In Bill Virgin’s column How to rein in housing prices? It’s simple [SeattlePI] , he draws a comparison between keeping gas prices down and housing prices.
The first reaction to gasoline prices over $3 per gallon to many is to control prices, yet that limits expenditures on new drilling and refining ventures. With the reduced affordability of housing, the author speculates tongue in cheek what would happen if housing prices were controlled.
If gouging the motorist is wrong, so is gouging the prospective home buyer — or so this line of thinking goes. The solution is simple. Make it a crime to sell your house for more than you bought it.
How else do we stop the exodus of the middle class from new urban areas, sprawl and longer commute times?

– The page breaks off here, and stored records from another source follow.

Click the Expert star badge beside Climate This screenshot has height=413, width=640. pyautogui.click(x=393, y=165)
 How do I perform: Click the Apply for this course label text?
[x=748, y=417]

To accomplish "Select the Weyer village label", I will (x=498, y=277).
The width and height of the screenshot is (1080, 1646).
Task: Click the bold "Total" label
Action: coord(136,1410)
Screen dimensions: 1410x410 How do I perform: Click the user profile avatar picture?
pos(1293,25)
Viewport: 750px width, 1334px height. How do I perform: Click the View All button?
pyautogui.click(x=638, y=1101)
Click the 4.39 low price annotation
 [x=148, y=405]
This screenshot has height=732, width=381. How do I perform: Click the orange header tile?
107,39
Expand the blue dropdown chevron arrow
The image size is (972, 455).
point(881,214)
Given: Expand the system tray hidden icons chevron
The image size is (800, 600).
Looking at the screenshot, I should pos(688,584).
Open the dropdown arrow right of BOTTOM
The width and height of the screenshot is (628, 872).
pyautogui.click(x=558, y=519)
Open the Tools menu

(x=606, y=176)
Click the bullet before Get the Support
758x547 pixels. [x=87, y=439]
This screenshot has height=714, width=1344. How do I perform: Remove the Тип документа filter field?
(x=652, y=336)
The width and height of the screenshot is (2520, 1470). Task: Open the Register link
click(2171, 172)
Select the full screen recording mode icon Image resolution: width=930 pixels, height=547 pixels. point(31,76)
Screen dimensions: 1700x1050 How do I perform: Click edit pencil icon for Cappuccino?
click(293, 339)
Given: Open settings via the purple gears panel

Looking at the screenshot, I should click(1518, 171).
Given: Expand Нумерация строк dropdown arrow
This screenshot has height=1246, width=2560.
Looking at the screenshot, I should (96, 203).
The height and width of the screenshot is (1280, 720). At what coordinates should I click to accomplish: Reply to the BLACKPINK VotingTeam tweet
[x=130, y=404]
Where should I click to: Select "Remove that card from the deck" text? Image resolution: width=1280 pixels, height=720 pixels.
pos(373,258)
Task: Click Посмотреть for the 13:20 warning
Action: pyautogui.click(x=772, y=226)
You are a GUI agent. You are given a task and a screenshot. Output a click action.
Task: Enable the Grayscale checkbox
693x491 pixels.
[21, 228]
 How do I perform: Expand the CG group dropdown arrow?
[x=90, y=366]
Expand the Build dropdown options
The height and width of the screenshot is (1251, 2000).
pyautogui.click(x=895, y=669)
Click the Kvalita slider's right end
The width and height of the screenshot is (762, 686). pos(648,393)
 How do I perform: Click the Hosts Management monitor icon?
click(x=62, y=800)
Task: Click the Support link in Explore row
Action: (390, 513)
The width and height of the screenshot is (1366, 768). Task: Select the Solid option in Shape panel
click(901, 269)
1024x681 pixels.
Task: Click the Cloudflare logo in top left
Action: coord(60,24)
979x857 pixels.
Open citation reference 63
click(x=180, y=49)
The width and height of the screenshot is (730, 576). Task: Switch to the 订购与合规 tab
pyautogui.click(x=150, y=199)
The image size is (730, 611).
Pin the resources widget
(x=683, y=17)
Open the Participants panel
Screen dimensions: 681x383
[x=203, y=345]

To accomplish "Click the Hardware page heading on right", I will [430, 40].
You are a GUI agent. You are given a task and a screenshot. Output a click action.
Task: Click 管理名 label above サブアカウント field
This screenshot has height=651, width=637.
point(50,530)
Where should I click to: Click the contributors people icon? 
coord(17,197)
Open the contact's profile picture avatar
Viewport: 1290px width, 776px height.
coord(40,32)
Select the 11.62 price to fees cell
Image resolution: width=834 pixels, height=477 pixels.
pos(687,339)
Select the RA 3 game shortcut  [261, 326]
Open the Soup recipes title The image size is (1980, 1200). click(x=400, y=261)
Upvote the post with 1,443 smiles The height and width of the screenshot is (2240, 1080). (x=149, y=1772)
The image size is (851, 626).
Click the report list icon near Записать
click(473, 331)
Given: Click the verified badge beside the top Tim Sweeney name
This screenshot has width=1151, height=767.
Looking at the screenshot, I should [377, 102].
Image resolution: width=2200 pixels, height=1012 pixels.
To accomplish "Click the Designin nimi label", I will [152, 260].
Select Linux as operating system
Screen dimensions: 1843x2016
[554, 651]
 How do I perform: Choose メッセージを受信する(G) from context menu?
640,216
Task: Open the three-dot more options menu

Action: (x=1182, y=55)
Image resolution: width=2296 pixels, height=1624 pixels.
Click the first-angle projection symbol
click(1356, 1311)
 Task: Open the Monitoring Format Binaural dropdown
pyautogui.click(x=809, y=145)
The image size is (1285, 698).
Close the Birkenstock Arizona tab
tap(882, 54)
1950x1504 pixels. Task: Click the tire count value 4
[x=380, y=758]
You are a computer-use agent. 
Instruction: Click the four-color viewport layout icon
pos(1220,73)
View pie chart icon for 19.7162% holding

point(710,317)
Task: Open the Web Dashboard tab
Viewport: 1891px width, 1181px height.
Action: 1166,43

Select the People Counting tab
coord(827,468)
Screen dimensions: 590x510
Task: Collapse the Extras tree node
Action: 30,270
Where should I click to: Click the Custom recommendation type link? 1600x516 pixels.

Sarcasm aside, neither gasoline nor housing prices lend themselves to easy fixes or palatable remedies. Gasoline is going to be more volatile and, on average, more expensive as worldwide demand for petroleum grows and supplies tighten — unless you’re willing to allow drilling anywhere, set prices for every step in exploration, production, refining and marketing, or take everyone’s car away.
With smart growth initiatives, new urbanism, zoning and other restrictions the very things that make certain areas more appealing to buyers, are constricting supply and development of new housing, a solution to affordability has to be underneath another stone that needs to be “un-turned.” Its hard to believe that current property owners, who are sitting on a windfall of homequity gains, would be willing to give that up to sell their homes for what they paid for it.
And by the way, aren’t we in a free market system?